DATA EXCERPTS:
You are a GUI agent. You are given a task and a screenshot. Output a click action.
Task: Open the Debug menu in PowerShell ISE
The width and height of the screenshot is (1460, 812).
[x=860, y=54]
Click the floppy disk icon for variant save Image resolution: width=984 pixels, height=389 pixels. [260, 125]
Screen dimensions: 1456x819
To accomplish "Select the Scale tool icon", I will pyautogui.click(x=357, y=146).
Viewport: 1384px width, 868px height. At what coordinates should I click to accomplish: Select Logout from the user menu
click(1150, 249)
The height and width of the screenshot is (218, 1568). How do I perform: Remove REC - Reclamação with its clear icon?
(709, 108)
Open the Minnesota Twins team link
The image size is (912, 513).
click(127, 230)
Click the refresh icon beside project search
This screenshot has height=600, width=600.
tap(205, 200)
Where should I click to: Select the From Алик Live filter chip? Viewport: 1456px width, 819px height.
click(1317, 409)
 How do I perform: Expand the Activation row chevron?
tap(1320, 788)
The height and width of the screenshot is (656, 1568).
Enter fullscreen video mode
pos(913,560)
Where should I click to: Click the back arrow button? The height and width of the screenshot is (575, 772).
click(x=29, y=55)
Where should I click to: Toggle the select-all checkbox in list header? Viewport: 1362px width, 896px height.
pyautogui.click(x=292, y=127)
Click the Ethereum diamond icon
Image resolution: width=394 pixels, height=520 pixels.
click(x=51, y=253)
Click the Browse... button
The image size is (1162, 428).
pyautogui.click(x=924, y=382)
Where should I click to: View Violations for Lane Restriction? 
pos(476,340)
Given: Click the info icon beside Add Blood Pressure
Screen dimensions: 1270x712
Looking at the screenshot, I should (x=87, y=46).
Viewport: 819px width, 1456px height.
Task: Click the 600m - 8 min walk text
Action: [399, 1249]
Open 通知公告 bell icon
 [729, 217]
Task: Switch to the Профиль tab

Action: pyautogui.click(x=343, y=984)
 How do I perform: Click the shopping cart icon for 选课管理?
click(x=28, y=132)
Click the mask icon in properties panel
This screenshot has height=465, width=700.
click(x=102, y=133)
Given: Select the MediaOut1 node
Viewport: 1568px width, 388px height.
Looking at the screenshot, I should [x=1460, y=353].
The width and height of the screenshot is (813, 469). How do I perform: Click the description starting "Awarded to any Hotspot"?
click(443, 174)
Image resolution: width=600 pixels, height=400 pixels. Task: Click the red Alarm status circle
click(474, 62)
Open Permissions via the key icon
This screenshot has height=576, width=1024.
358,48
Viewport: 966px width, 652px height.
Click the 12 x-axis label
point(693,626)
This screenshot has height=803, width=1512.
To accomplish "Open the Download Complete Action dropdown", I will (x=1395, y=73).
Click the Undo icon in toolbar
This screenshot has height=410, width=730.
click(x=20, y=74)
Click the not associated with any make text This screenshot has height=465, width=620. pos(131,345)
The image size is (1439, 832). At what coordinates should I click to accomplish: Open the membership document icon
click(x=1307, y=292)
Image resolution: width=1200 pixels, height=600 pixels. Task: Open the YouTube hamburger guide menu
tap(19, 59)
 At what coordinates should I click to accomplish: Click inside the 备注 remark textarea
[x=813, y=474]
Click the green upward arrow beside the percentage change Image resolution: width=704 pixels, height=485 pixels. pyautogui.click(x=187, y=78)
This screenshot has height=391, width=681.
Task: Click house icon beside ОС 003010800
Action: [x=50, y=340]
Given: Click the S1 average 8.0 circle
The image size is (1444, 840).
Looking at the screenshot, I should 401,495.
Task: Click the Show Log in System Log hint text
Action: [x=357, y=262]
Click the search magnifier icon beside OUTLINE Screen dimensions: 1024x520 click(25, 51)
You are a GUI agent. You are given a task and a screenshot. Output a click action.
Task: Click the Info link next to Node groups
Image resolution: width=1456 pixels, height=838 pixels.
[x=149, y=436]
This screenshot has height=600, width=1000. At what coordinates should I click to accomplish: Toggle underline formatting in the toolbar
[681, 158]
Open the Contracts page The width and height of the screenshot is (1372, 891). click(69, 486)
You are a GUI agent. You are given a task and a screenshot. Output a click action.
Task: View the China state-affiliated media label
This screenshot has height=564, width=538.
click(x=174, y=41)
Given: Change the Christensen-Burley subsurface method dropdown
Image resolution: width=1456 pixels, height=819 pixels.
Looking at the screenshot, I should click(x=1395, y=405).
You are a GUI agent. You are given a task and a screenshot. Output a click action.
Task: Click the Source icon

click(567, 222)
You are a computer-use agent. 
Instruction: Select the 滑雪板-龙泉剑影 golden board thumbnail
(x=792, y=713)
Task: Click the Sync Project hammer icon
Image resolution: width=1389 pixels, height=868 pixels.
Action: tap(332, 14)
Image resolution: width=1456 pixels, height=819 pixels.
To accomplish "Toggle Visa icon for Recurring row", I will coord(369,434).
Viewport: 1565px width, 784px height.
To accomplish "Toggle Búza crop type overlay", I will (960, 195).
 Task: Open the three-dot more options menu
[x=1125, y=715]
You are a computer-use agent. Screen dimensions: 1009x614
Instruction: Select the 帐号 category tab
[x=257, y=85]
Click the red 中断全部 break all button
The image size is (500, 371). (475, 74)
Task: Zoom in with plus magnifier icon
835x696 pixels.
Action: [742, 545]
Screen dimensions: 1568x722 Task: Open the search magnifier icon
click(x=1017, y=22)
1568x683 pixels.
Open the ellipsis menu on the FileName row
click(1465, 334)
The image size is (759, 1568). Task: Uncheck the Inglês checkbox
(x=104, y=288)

TASK DETAILS: Reproduce every one of the records above verbatim, line by line.

TASK RESULT:
You are a GUI agent. You are given a task and a screenshot. Output a click action.
Task: Open the Debug menu in PowerShell ISE
The width and height of the screenshot is (1460, 812).
[x=860, y=54]
Click the floppy disk icon for variant save Image resolution: width=984 pixels, height=389 pixels. [260, 125]
Screen dimensions: 1456x819
To accomplish "Select the Scale tool icon", I will pyautogui.click(x=357, y=146).
Viewport: 1384px width, 868px height. At what coordinates should I click to accomplish: Select Logout from the user menu
click(1150, 249)
The height and width of the screenshot is (218, 1568). How do I perform: Remove REC - Reclamação with its clear icon?
(709, 108)
Open the Minnesota Twins team link
The image size is (912, 513).
click(127, 230)
Click the refresh icon beside project search
This screenshot has height=600, width=600.
tap(205, 200)
Where should I click to: Select the From Алик Live filter chip? Viewport: 1456px width, 819px height.
click(1317, 409)
 How do I perform: Expand the Activation row chevron?
tap(1320, 788)
The height and width of the screenshot is (656, 1568).
Enter fullscreen video mode
pos(913,560)
Where should I click to: Click the back arrow button? The height and width of the screenshot is (575, 772).
click(x=29, y=55)
Where should I click to: Toggle the select-all checkbox in list header? Viewport: 1362px width, 896px height.
pyautogui.click(x=292, y=127)
Click the Ethereum diamond icon
Image resolution: width=394 pixels, height=520 pixels.
click(x=51, y=253)
Click the Browse... button
The image size is (1162, 428).
pyautogui.click(x=924, y=382)
Where should I click to: View Violations for Lane Restriction? 
pos(476,340)
Given: Click the info icon beside Add Blood Pressure
Screen dimensions: 1270x712
Looking at the screenshot, I should (x=87, y=46).
Viewport: 819px width, 1456px height.
Task: Click the 600m - 8 min walk text
Action: [399, 1249]
Open 通知公告 bell icon
 [729, 217]
Task: Switch to the Профиль tab

Action: pyautogui.click(x=343, y=984)
 How do I perform: Click the shopping cart icon for 选课管理?
click(x=28, y=132)
Click the mask icon in properties panel
This screenshot has height=465, width=700.
click(x=102, y=133)
Given: Select the MediaOut1 node
Viewport: 1568px width, 388px height.
Looking at the screenshot, I should [x=1460, y=353].
The width and height of the screenshot is (813, 469). How do I perform: Click the description starting "Awarded to any Hotspot"?
click(443, 174)
Image resolution: width=600 pixels, height=400 pixels. Task: Click the red Alarm status circle
click(474, 62)
Open Permissions via the key icon
This screenshot has height=576, width=1024.
358,48
Viewport: 966px width, 652px height.
Click the 12 x-axis label
point(693,626)
This screenshot has height=803, width=1512.
To accomplish "Open the Download Complete Action dropdown", I will (x=1395, y=73).
Click the Undo icon in toolbar
This screenshot has height=410, width=730.
click(x=20, y=74)
Click the not associated with any make text This screenshot has height=465, width=620. pos(131,345)
The image size is (1439, 832). At what coordinates should I click to accomplish: Open the membership document icon
click(x=1307, y=292)
Image resolution: width=1200 pixels, height=600 pixels. Task: Open the YouTube hamburger guide menu
tap(19, 59)
 At what coordinates should I click to accomplish: Click inside the 备注 remark textarea
[x=813, y=474]
Click the green upward arrow beside the percentage change Image resolution: width=704 pixels, height=485 pixels. pyautogui.click(x=187, y=78)
This screenshot has height=391, width=681.
Task: Click house icon beside ОС 003010800
Action: [x=50, y=340]
Given: Click the S1 average 8.0 circle
The image size is (1444, 840).
Looking at the screenshot, I should 401,495.
Task: Click the Show Log in System Log hint text
Action: [x=357, y=262]
Click the search magnifier icon beside OUTLINE Screen dimensions: 1024x520 click(25, 51)
You are a GUI agent. You are given a task and a screenshot. Output a click action.
Task: Click the Info link next to Node groups
Image resolution: width=1456 pixels, height=838 pixels.
[x=149, y=436]
This screenshot has height=600, width=1000. At what coordinates should I click to accomplish: Toggle underline formatting in the toolbar
[681, 158]
Open the Contracts page The width and height of the screenshot is (1372, 891). click(69, 486)
You are a GUI agent. You are given a task and a screenshot. Output a click action.
Task: View the China state-affiliated media label
This screenshot has height=564, width=538.
click(x=174, y=41)
Given: Change the Christensen-Burley subsurface method dropdown
Image resolution: width=1456 pixels, height=819 pixels.
Looking at the screenshot, I should click(x=1395, y=405).
You are a GUI agent. You are given a task and a screenshot. Output a click action.
Task: Click the Source icon

click(567, 222)
You are a computer-use agent. 
Instruction: Select the 滑雪板-龙泉剑影 golden board thumbnail
(x=792, y=713)
Task: Click the Sync Project hammer icon
Image resolution: width=1389 pixels, height=868 pixels.
Action: tap(332, 14)
Image resolution: width=1456 pixels, height=819 pixels.
To accomplish "Toggle Visa icon for Recurring row", I will coord(369,434).
Viewport: 1565px width, 784px height.
To accomplish "Toggle Búza crop type overlay", I will (960, 195).
 Task: Open the three-dot more options menu
[x=1125, y=715]
You are a computer-use agent. Screen dimensions: 1009x614
Instruction: Select the 帐号 category tab
[x=257, y=85]
Click the red 中断全部 break all button
The image size is (500, 371). (475, 74)
Task: Zoom in with plus magnifier icon
835x696 pixels.
Action: [742, 545]
Screen dimensions: 1568x722 Task: Open the search magnifier icon
click(x=1017, y=22)
1568x683 pixels.
Open the ellipsis menu on the FileName row
click(1465, 334)
The image size is (759, 1568). Task: Uncheck the Inglês checkbox
(x=104, y=288)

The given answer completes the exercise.